Nous voudrions donc montrer que, juridiquement, cette accusation est non seulement infondée mais pernicieuse. Elle illustre parfaitement la mauvaise foi d’une argumentation en faveur d’un Etat binational qui ne veut pas s’afficher en tant que telle.  
Sens de l’accusation de crime d’apartheid
Il faut, pour cerner le sens de cette notion se référer à la définition qu’en donne la convention internationale sur l’élimination et la répression du crime d’apartheid. Nous nous proposons donc de commenter ce texte de façon à montrer qu’en aucune manière cette accusation  ne peut concerner Israël. Que l’on ne nous accuse pas de juridisme puisque l’argumentation sur le sujet se veut précisément conforme à la règle de droit. Il est donc normal de rappeler ce que disent exactement les textes.
Aux fins de la présente Convention, l'expression "crime d'apartheid", qui englobe les politiques et pratiques semblables de ségrégation et de discrimination raciales, telles qu'elles sont pratiquées en Afrique australe, désigne les actes inhumains indiqués ci-après, commis en vue d'instituer ou d'entretenir la domination d'un groupe racial d'êtres humains sur n'importe quel autre groupe racial d'êtres humains et d'opprimer systématiquement celui-ci.
Autrement dit, il n’y a apartheid qu’à travers la formalisation d’une théorie de l’inégalité des races qui aboutit à distinguer une race supérieure d’une race inférieure. Sauf à soutenir l’existence d’une race juive et d’une race palestinienne, on mesure rapidement l’incongruité de l’accusation.
Dans ce cadre, pour qu’un fait soit constitutif d’apartheid, il est indispensable de démontrer que l’action de ses auteurs s’inscrit dans une perspective raciale. C’est un élément récurrent de l’incrimination quel que soit le comportement visé. Il est donc plus facile de crier à l’apartheid que de véritablement en démontrer l’existence.
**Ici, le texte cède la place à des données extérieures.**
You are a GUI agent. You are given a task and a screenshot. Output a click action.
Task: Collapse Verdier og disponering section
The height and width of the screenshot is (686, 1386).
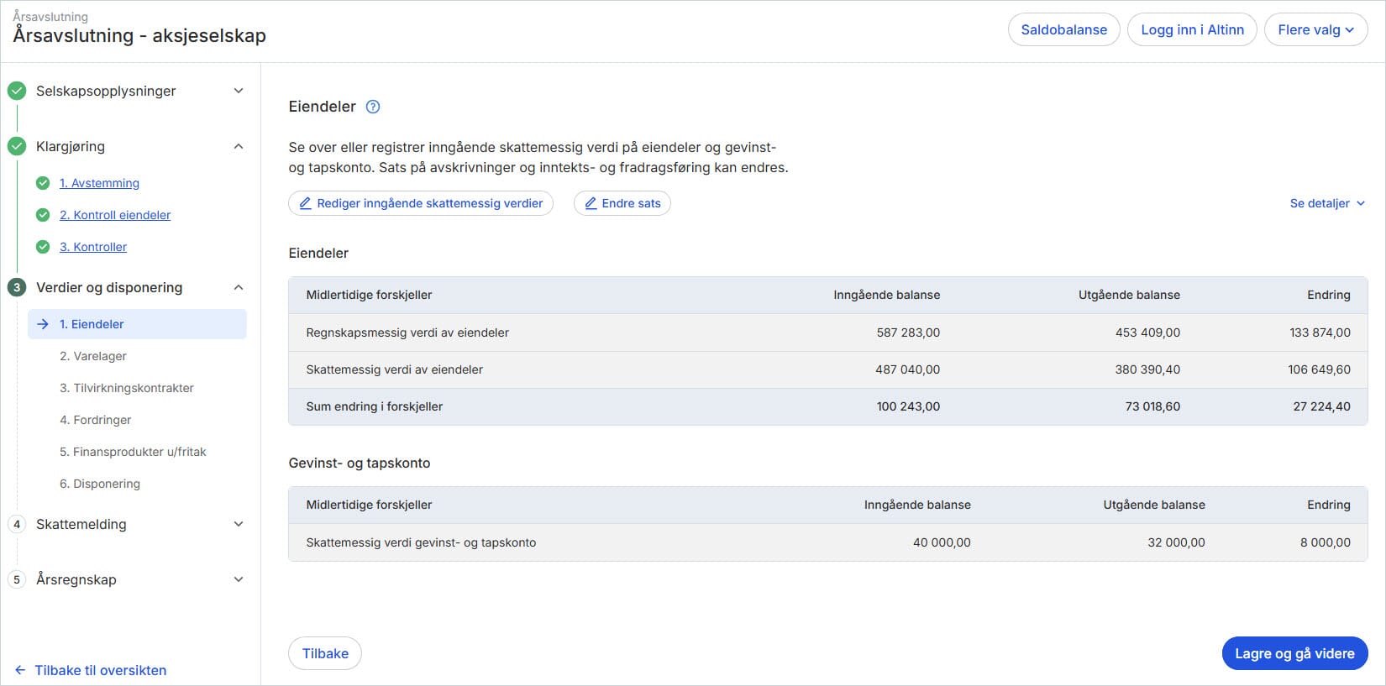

Il s’agit de ne pas confondre les distinctions établies par l’Etat, la critique que l’on peut formuler de ces distinctions en invoquant le principe de non-discrimination et l’accusation de pratiquer l’apartheid. Dans le cas présent, l’ambigüité provient de la critique systématique des distinctions entre Palestiniens et Israéliens comme constitutives de discriminations. Pour autant, si ces distinctions ne sont pas établies, on ne voit pas l’intérêt des négociations en faveur d’un Etat palestinien. La chose est d’autant plus piquante que, sauf erreur de notre part, les Israéliens n’ont pas le droit de circuler dans les territoires relevant de l’autorité palestinienne alors que la réciproque n’est pas vraie.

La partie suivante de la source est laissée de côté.